Le taux de suicide est mesuré : il n'a pas varié et a même tendance à diminuer. Pourtant, tout le monde est toujours persuadé qu'il augmente ! Les tentatives, elles, sont beaucoup plus difficiles à recenser. La Drees comptabilise les hospitalisations à la suite d'une tentative de suicide mais toutes les tentatives ne sont pas dénombrées.
Les relations entre le taux de suicide et les facteurs sociaux ont été très discutées, en particulier s'agissant du chômage et des difficultés économiques ; elles sont loin d'être évidentes. Ce qui m'étonne, c'est la croyance très répandue en France en une origine sociale du suicide, alors que les données scientifiques montrent que 90 % des suicidés souffraient d'une maladie mentale.
Je ne prétends pas qu'il n'y ait aucune relation entre les maladies mentales et les facteurs sociaux. Lors de ma précédente intervention devant la mission d'information, j'ai longuement expliqué que des liens existent mais que l'inférence causale est loin d'être évidente.
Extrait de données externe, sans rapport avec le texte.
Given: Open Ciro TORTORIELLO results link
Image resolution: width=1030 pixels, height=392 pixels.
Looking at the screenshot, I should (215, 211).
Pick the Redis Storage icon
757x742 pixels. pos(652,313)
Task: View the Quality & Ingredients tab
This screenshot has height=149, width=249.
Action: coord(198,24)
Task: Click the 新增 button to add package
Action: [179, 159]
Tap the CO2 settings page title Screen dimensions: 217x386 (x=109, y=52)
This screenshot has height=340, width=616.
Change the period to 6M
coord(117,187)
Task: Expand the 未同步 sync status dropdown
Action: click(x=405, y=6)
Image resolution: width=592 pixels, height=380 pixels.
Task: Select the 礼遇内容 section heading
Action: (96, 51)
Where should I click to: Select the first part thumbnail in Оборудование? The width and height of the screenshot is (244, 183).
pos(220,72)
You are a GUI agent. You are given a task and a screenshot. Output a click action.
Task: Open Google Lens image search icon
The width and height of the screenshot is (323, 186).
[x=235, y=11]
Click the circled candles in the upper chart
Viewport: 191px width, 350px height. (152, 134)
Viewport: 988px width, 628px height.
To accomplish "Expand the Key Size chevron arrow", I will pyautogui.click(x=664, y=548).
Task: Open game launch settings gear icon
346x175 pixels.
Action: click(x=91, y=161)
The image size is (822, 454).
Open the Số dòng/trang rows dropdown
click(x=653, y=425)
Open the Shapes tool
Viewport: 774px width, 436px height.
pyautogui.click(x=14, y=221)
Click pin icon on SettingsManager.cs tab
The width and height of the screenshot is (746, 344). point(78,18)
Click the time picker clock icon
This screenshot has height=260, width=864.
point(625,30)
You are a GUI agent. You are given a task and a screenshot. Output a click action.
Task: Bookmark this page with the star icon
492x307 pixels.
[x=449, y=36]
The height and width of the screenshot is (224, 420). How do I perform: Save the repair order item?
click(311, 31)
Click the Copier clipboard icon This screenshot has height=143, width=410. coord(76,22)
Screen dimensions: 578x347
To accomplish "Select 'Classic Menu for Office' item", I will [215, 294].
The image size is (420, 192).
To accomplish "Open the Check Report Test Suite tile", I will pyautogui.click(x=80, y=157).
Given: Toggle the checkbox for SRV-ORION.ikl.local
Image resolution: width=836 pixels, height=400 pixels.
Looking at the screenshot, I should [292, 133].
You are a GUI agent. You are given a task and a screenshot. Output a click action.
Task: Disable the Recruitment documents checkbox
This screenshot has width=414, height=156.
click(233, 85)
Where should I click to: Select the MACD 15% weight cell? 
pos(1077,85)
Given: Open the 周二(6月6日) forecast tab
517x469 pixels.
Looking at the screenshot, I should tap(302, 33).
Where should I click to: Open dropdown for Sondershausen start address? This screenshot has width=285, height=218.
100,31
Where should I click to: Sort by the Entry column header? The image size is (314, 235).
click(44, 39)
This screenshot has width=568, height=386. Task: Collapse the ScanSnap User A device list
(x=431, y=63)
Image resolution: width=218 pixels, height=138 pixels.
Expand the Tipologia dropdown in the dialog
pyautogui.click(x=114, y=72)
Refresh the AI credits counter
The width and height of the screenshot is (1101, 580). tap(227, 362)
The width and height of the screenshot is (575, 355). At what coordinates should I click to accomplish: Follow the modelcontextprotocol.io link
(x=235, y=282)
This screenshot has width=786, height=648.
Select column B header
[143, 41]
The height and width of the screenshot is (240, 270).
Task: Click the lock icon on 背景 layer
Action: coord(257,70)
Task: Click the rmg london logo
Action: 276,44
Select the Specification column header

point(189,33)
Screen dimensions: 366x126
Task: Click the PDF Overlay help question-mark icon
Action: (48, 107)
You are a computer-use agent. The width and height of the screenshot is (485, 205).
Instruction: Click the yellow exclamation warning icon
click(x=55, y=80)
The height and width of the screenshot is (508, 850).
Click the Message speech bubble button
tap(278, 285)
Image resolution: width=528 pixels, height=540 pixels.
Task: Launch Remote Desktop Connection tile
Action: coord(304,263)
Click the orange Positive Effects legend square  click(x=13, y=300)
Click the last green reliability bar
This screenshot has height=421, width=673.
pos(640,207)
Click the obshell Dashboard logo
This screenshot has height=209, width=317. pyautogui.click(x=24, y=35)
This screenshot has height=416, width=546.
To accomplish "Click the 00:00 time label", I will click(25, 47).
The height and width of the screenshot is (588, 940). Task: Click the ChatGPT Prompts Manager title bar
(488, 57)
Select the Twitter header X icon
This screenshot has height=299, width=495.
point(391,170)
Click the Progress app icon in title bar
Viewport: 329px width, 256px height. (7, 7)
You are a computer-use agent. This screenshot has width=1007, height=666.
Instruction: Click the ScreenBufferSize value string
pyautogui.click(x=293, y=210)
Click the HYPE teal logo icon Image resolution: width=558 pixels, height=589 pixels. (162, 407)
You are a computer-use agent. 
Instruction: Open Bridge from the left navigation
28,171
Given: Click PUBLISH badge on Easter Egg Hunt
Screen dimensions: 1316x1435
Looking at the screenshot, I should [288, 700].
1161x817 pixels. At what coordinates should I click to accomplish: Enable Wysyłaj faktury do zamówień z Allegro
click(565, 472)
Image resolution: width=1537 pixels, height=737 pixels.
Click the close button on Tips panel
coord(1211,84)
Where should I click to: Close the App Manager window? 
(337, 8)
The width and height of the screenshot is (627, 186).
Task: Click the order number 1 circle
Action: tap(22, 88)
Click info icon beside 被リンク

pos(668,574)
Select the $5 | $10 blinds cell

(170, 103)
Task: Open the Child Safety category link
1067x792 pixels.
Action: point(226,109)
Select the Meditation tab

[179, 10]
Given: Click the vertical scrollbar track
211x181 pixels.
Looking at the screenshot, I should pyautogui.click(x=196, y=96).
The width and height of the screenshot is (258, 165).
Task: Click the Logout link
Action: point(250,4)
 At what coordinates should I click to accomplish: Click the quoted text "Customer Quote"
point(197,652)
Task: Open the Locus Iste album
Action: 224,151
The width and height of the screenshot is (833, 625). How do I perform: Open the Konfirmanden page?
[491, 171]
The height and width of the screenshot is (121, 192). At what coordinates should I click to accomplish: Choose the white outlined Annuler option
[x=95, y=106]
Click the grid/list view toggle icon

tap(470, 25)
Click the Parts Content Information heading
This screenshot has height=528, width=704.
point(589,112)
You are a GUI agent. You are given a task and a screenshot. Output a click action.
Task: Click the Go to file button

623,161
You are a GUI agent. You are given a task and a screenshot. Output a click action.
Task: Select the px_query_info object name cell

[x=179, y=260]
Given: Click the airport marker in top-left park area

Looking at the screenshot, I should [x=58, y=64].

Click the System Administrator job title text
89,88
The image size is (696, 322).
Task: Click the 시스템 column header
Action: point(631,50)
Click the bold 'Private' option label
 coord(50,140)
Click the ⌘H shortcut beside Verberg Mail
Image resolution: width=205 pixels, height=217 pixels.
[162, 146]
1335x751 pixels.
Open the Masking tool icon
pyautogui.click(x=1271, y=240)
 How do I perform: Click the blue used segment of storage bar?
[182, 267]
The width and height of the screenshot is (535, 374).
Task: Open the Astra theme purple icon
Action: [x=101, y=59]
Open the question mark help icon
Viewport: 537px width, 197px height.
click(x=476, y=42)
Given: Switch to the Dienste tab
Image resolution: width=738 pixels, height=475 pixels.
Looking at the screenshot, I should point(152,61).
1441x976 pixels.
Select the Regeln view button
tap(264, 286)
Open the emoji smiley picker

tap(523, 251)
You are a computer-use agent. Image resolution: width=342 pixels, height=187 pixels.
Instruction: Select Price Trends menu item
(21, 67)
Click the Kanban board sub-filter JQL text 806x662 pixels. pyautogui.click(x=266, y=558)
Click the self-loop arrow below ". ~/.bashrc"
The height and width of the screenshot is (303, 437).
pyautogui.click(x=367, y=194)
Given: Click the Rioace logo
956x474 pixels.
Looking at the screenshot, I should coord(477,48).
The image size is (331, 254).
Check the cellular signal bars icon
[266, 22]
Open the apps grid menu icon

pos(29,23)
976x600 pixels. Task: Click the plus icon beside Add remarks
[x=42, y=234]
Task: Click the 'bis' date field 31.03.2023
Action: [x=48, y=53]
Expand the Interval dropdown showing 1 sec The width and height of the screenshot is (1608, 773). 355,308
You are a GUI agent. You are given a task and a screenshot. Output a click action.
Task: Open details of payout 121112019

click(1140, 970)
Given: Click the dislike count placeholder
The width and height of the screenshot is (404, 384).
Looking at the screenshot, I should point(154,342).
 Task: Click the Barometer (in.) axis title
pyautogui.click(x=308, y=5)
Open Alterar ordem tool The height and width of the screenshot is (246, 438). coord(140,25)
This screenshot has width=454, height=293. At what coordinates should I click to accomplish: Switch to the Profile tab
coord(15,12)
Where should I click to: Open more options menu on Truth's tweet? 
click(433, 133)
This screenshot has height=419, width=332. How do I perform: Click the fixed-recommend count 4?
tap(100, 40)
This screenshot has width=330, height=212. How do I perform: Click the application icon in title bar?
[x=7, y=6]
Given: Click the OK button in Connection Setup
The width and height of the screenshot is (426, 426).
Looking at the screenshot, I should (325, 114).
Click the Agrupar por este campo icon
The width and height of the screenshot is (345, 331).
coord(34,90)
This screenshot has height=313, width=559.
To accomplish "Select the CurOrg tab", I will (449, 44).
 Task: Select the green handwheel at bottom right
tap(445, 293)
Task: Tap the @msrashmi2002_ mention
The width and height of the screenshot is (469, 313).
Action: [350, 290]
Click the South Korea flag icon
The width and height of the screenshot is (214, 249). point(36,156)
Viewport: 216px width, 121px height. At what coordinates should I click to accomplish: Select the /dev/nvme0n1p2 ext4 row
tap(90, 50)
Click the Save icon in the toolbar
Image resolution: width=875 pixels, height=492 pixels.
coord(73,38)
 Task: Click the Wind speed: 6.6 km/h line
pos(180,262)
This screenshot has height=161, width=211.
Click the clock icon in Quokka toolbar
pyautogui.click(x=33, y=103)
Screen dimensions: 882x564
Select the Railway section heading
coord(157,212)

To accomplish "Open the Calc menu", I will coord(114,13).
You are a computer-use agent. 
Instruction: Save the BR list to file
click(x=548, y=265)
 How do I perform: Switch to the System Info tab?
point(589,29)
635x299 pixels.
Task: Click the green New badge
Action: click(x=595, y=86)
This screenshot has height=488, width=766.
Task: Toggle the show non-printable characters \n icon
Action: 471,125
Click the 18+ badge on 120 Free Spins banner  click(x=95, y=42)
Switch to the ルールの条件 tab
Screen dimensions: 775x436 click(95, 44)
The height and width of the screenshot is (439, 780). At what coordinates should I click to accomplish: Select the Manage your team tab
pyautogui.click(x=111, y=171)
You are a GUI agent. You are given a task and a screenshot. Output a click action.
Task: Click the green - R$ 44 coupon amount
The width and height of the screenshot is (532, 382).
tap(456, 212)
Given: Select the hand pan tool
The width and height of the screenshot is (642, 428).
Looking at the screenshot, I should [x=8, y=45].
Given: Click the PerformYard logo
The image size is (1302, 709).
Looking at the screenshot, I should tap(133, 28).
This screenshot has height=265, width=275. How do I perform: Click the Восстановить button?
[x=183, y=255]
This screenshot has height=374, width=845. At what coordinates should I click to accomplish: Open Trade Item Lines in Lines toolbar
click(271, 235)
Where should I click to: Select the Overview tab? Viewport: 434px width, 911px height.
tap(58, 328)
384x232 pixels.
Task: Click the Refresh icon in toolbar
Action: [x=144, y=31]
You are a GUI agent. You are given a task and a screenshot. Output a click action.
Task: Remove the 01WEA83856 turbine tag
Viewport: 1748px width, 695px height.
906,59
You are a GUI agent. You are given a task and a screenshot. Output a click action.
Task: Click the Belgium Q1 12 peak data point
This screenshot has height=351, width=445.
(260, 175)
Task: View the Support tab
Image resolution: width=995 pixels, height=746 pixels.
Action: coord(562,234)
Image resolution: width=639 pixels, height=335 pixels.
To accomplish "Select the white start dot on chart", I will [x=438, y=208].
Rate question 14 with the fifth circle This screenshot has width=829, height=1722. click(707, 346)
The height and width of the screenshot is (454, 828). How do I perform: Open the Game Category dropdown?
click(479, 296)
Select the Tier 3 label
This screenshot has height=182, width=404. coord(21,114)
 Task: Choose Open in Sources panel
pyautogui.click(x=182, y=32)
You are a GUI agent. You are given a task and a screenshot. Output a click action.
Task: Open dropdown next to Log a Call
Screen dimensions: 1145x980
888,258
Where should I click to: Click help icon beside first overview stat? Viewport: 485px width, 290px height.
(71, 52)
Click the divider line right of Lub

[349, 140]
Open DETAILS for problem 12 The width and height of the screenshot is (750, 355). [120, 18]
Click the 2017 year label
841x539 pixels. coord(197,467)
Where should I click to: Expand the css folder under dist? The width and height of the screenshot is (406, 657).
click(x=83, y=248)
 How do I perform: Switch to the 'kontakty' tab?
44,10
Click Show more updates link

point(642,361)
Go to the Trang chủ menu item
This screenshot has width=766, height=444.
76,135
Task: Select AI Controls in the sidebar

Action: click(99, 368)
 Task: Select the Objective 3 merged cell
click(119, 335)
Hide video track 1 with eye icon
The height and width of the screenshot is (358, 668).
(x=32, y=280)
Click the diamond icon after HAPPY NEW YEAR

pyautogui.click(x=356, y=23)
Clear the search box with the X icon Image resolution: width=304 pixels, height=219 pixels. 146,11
Le discours tenu est un problème pour la psychiatrie, parce qu'il équivaut à une forme de déni de la maladie mentale. Si les gens se suicident parce qu'ils vivent des difficultés, cela occulte le fait qu'ils souffrent, par exemple, d'un trouble bipolaire ou d'une schizophrénie, et que notre système de soins n'est peut-être pas aussi efficace qu'on le pense pour les suivre sur le long terme. On insiste trop, en France, sur les causes sociales du suicide, au risque de nier la présence de maladies mentales sévères.